Screenshot and document pointing data »
───
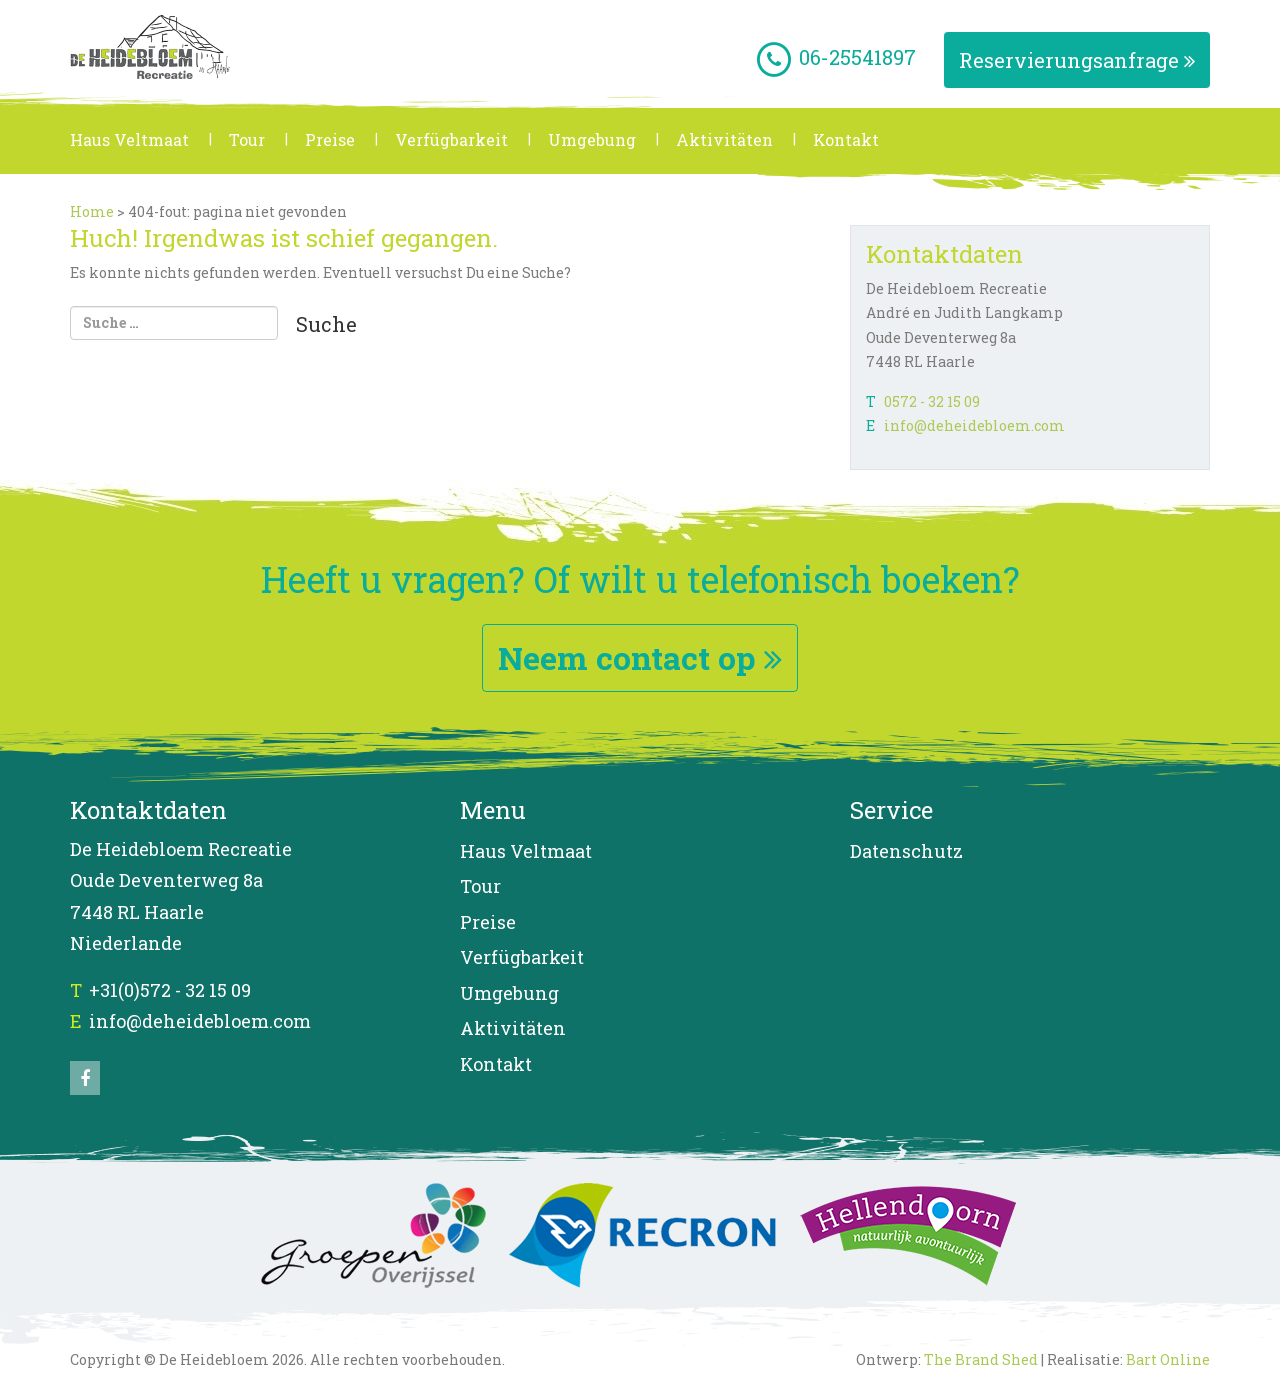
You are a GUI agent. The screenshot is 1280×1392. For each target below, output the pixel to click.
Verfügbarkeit (451, 139)
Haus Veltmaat (129, 139)
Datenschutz (906, 851)
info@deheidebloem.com (974, 425)
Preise (330, 139)
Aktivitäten (724, 139)
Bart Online (1168, 1359)
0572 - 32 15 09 (932, 401)
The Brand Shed (981, 1359)
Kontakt (846, 139)
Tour (247, 139)
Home (92, 211)
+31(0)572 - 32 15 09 (170, 990)
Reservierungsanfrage (1077, 60)
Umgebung (592, 139)
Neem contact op (640, 657)
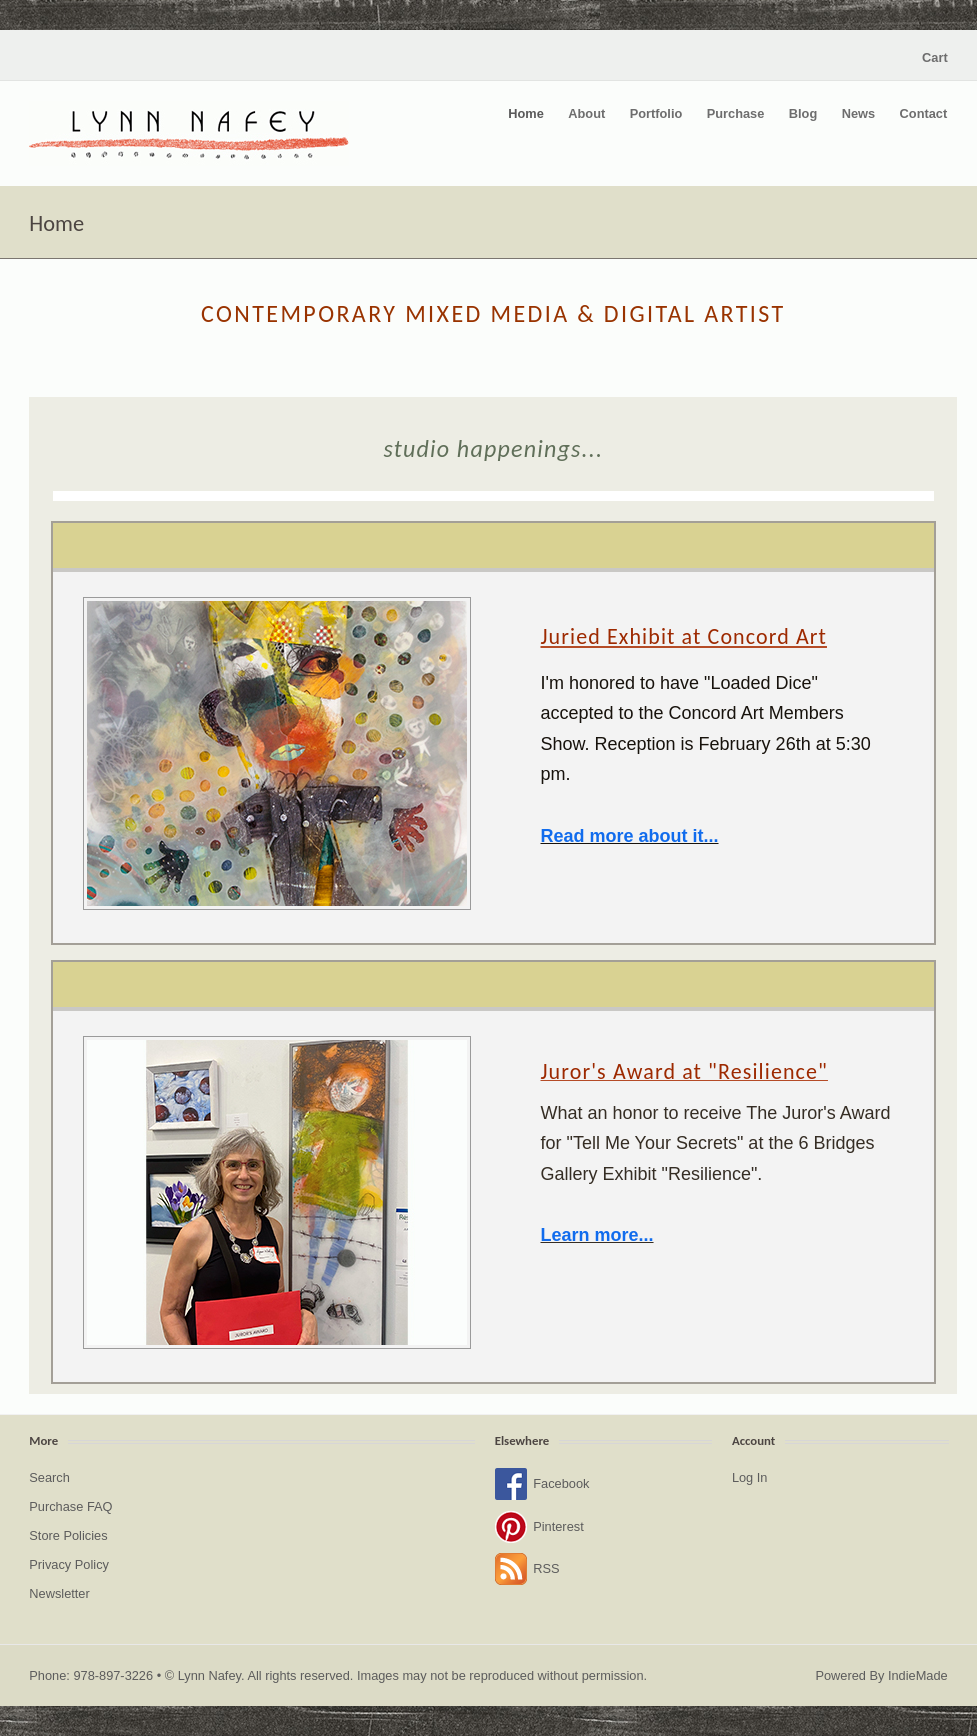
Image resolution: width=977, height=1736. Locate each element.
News (858, 113)
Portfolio (656, 113)
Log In (750, 1477)
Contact (924, 113)
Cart (935, 57)
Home (526, 113)
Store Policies (68, 1535)
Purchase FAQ (70, 1506)
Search (49, 1477)
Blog (803, 113)
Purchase (736, 113)
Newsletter (59, 1593)
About (586, 113)
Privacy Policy (69, 1564)
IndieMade (918, 1675)
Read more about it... (630, 836)
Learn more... (597, 1235)
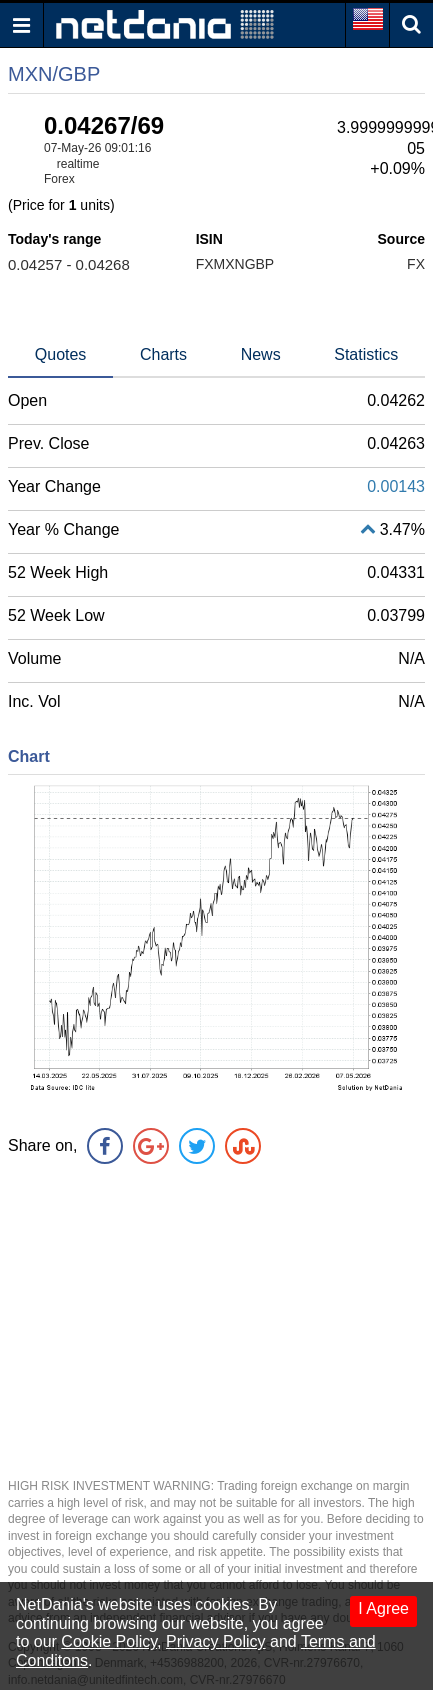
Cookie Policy (109, 1641)
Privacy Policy (216, 1641)
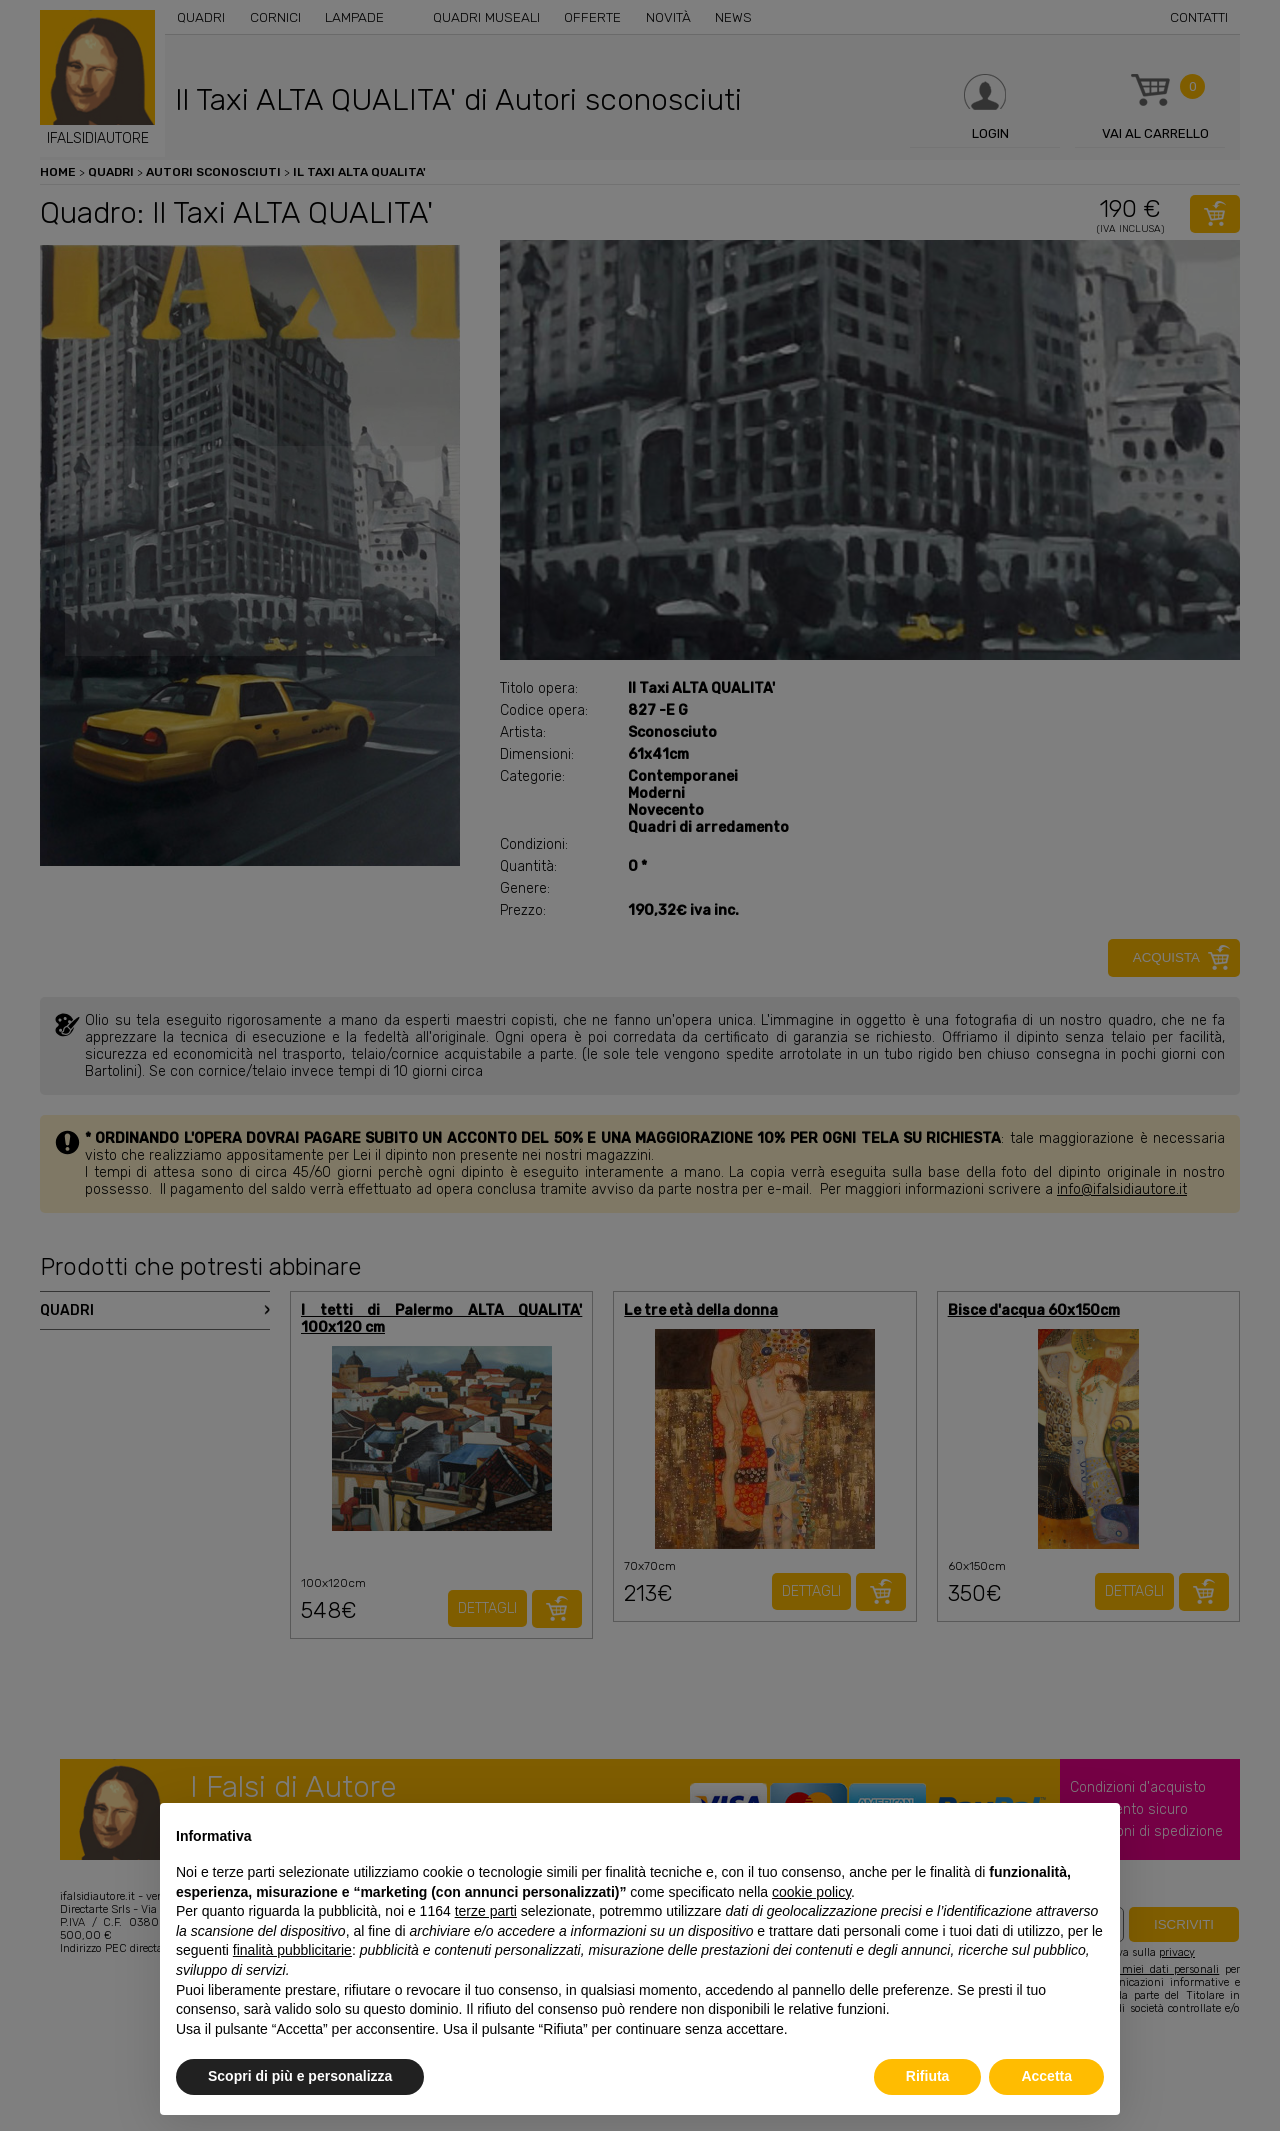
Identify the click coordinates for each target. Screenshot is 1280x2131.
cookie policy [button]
───
Reproduce everything from the row containing "Datenschutz (906, 851)" down to the row containing "About (586, 113)", switching "Home" to "Start" and leaving all else as it stands. Omit the pictures.

Datenschutz (906, 851)
info@deheidebloem.com (974, 425)
Preise (330, 139)
Aktivitäten (724, 139)
Bart Online (1168, 1359)
0572 - 32 15 09 (932, 401)
The Brand Shed (981, 1359)
Kontakt (846, 139)
Tour (247, 139)
Start (92, 211)
+31(0)572 - 32 15 09 (170, 990)
Reservierungsanfrage (1077, 60)
Umgebung (592, 139)
Neem contact op (640, 657)
Image resolution: width=977, height=1736. Locate each element.
News (858, 113)
Portfolio (656, 113)
Log In (750, 1477)
Contact (924, 113)
Cart (935, 57)
Start (526, 113)
Store Policies (68, 1535)
Purchase FAQ (70, 1506)
Search (49, 1477)
Blog (803, 113)
Purchase (736, 113)
Newsletter (59, 1593)
About (586, 113)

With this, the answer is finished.